Microsoft 的邮件清理

客户端层防病毒措施

Microsoft IT 的多层防御方法要求在客户端层进行病毒扫描，这既包括办公室中的台式机，也包括远程使用的膝上型计算机。除了运行 Outlook 2003 之外，所有客户端系统还都运行防病毒软件来防范病毒侵袭。

eTrust 防病毒软件

Microsoft IT 对客户端层防病毒软件实施的策略很严格。为了能够访问公司网络，所有 Microsoft 员工都需要在客户端计算机（例如台式计算机和膝上型计算机）上安装和配置 Computer Associates eTrust Antivirus，并使其保持更新。如果用户当前在系统上运行着 eTrust 软件，该软件将实时扫描所有文件。它对用户是完全透明的，能够不间断地进行扫描，并能够在更新推出后检索更新。

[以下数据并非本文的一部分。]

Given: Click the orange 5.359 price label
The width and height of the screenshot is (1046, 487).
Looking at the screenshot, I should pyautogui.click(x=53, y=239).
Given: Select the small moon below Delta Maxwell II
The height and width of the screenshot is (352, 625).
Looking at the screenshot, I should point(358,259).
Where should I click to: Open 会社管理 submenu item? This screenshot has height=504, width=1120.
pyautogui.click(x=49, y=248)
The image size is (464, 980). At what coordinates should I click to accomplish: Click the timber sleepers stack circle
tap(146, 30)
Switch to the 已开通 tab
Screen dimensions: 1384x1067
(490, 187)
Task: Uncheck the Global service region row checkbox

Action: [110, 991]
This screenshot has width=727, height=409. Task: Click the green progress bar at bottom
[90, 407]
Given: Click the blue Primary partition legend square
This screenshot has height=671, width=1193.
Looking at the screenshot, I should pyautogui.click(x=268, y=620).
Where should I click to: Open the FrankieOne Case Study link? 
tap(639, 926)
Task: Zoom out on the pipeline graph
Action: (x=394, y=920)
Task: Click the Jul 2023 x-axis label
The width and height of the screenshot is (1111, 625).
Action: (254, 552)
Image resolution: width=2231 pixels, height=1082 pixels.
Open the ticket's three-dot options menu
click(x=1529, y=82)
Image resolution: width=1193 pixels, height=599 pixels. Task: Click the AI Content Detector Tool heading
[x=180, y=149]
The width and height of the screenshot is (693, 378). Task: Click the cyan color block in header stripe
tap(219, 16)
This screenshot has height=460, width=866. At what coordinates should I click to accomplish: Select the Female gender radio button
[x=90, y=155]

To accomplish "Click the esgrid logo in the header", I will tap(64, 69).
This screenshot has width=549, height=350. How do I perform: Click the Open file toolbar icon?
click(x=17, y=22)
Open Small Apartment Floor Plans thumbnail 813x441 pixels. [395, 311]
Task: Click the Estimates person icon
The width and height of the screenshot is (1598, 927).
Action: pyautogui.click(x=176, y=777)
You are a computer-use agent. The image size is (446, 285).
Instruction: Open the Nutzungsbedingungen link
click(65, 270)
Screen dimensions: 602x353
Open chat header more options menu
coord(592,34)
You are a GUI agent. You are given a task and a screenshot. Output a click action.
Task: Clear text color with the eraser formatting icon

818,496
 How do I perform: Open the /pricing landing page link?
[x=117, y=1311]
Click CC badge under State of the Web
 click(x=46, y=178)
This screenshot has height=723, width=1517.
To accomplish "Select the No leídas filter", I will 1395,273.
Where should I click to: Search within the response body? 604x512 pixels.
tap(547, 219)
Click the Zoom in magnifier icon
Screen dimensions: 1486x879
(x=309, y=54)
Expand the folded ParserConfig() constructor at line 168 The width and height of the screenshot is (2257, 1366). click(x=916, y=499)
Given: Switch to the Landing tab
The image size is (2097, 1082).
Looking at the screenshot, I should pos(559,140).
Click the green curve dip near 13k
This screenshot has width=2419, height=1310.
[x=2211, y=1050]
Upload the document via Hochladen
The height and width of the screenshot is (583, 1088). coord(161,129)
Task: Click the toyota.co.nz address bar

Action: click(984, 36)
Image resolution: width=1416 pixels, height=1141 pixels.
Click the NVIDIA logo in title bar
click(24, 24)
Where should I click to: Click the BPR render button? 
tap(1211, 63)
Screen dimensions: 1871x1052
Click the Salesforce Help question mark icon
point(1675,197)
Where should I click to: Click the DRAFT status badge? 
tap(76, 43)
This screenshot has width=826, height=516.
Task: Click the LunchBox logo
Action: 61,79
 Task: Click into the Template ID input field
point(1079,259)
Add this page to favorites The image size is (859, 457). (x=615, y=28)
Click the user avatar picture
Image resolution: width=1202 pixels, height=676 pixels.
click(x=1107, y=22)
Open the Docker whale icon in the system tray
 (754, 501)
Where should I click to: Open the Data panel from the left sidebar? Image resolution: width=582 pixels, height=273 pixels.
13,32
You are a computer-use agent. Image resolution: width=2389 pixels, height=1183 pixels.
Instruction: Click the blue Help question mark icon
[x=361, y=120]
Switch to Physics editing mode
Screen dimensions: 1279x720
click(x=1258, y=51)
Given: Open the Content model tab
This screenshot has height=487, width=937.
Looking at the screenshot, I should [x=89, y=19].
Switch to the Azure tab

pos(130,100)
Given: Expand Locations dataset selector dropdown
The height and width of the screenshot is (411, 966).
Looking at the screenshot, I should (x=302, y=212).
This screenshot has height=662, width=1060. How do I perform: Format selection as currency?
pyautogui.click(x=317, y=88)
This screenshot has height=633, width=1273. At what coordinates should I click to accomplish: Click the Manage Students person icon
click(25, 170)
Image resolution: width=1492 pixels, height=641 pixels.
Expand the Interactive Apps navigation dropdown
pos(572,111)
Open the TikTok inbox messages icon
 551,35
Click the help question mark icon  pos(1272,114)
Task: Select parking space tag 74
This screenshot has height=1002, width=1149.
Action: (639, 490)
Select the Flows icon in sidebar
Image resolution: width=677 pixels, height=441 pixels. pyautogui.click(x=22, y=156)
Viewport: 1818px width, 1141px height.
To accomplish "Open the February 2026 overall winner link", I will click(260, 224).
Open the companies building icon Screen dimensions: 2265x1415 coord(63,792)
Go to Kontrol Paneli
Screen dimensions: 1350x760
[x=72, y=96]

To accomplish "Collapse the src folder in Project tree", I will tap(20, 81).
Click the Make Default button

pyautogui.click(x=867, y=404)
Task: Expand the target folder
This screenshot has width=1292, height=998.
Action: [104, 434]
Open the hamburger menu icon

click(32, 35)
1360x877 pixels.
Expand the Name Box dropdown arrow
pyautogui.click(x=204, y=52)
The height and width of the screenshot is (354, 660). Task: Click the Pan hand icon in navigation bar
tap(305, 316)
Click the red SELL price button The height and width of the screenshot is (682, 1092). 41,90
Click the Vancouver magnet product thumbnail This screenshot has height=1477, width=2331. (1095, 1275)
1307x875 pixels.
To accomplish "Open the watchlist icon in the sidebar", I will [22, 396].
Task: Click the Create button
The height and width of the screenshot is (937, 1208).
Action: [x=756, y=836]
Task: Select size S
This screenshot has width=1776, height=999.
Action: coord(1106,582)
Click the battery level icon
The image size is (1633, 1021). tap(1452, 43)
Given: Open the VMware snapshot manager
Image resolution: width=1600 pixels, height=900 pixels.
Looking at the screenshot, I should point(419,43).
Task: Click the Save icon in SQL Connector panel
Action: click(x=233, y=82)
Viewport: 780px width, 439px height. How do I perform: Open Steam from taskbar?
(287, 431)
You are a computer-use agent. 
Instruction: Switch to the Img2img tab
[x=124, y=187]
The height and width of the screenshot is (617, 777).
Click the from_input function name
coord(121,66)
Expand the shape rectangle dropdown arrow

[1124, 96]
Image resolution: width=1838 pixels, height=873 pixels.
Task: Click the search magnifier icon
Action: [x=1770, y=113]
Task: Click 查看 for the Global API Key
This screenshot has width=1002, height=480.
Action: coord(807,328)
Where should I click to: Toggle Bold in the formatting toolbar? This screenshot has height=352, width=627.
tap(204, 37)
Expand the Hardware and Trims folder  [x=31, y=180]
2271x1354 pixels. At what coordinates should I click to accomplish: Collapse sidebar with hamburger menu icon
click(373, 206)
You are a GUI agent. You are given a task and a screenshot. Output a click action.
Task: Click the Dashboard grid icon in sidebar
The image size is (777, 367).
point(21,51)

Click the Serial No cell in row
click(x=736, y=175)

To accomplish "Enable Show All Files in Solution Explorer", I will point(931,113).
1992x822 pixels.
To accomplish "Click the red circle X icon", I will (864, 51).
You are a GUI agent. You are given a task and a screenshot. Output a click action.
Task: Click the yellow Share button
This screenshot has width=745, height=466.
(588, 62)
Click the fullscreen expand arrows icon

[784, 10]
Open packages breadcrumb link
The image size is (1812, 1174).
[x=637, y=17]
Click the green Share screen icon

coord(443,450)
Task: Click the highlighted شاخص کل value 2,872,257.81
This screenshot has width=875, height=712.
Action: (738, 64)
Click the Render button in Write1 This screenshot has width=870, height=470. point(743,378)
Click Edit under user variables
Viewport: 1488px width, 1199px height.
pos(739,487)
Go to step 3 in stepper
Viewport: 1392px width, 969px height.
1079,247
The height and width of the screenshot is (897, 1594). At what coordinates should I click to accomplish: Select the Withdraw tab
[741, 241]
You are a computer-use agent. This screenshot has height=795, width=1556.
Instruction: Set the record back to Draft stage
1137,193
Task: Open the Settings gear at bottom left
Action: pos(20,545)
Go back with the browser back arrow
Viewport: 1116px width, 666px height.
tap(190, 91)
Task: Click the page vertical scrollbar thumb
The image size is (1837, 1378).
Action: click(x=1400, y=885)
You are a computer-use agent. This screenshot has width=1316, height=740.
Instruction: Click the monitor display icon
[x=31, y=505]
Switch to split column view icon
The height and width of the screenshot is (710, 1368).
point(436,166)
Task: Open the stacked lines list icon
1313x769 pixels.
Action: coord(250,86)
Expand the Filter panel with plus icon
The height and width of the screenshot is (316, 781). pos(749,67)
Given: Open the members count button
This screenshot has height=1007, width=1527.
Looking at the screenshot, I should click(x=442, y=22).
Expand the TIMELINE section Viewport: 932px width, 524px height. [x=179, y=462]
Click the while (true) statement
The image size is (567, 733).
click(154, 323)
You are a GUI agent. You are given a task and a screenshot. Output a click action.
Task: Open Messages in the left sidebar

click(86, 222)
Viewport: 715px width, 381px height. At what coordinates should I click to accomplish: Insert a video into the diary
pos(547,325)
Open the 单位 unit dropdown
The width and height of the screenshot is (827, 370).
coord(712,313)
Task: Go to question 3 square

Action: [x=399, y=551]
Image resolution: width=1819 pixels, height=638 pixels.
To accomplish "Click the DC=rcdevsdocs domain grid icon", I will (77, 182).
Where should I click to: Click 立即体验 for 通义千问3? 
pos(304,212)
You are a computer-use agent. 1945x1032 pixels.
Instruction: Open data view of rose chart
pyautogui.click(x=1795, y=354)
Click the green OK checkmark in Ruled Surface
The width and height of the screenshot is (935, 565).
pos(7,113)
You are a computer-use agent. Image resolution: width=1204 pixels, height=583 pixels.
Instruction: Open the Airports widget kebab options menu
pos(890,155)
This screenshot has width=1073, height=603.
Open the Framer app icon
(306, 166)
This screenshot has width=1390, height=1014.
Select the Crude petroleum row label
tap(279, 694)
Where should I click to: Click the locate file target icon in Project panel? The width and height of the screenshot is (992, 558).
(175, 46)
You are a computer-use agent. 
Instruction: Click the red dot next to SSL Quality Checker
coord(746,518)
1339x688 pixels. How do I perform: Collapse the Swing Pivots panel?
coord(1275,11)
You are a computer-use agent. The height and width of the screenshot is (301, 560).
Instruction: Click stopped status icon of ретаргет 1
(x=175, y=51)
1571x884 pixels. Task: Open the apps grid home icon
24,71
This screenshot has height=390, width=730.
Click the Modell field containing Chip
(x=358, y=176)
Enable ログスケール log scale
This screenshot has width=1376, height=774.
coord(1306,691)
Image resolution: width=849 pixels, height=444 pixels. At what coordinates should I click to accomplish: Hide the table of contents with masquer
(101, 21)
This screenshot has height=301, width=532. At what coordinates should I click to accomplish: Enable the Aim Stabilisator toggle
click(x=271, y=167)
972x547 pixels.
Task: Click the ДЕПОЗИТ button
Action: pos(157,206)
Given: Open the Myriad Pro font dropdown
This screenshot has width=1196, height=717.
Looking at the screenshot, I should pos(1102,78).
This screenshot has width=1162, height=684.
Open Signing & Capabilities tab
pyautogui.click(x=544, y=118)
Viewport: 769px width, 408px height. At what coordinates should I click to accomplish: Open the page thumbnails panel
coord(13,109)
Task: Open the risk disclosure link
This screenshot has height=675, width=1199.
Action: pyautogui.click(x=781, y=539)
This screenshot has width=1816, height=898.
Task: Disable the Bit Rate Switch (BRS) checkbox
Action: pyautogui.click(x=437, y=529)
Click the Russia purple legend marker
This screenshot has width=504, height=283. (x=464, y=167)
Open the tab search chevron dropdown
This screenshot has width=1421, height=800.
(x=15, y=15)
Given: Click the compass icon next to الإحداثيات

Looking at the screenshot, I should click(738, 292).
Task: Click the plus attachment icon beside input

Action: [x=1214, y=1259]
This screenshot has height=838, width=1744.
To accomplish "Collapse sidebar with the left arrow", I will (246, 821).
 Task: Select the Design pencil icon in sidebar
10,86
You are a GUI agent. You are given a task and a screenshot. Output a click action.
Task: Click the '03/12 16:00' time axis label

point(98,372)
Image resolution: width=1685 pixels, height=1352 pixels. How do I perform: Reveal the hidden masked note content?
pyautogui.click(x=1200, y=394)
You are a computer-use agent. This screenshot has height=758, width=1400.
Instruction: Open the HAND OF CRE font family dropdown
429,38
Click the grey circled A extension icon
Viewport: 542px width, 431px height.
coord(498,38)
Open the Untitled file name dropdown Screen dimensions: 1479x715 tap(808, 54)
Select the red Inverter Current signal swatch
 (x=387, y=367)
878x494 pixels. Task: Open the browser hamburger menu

Microsoft IT 使用登录脚本框架以确保所有员工在客户端计算机上安装并运行 eTrust。当用户尝试登录到公司网络时，登录脚本会在系统上运行安全检查，包括检查客户端层防病毒服务的状态。Microsoft IT 还通过使用内部开发的工具和过程不间断地监视公司网络。在每天的固定时段，每一台连接到网络的计算机都要经过扫描，以检查修补级别是否符合要求以及 eTrust 防病毒软件是否存在。如果客户端系统没有运行 eTrust，用户将接收到一个通知，通知中会提示用户安装最新防病毒软件。如果用户没有在给定的时段内安装该软件，Microsoft IT 将拒绝用户对网络的访问，其网络访问权直到该用户的系统符合要求后才会恢复。

Outlook 2003

与在网关层一样，在客户端上使用附件管理功能增强病毒扫描对确保用户计算机的安全是至关重要的。Outlook 2003 已改进了旧版本的附件阻止功能。与网关层附件剥离构思一样，Outlook 为用户提供了阻止接收各种潜在恶意文件类型的能力。有关附件阻止的详细信息，请参阅 Microsoft 知识库文章“Cannot Open Attachments in Microsoft Outlook”（在 Microsoft Outlook 中无法打开附件），网址为 http://support.microsoft.com/default.aspx?scid=kb;zh-cn;829982。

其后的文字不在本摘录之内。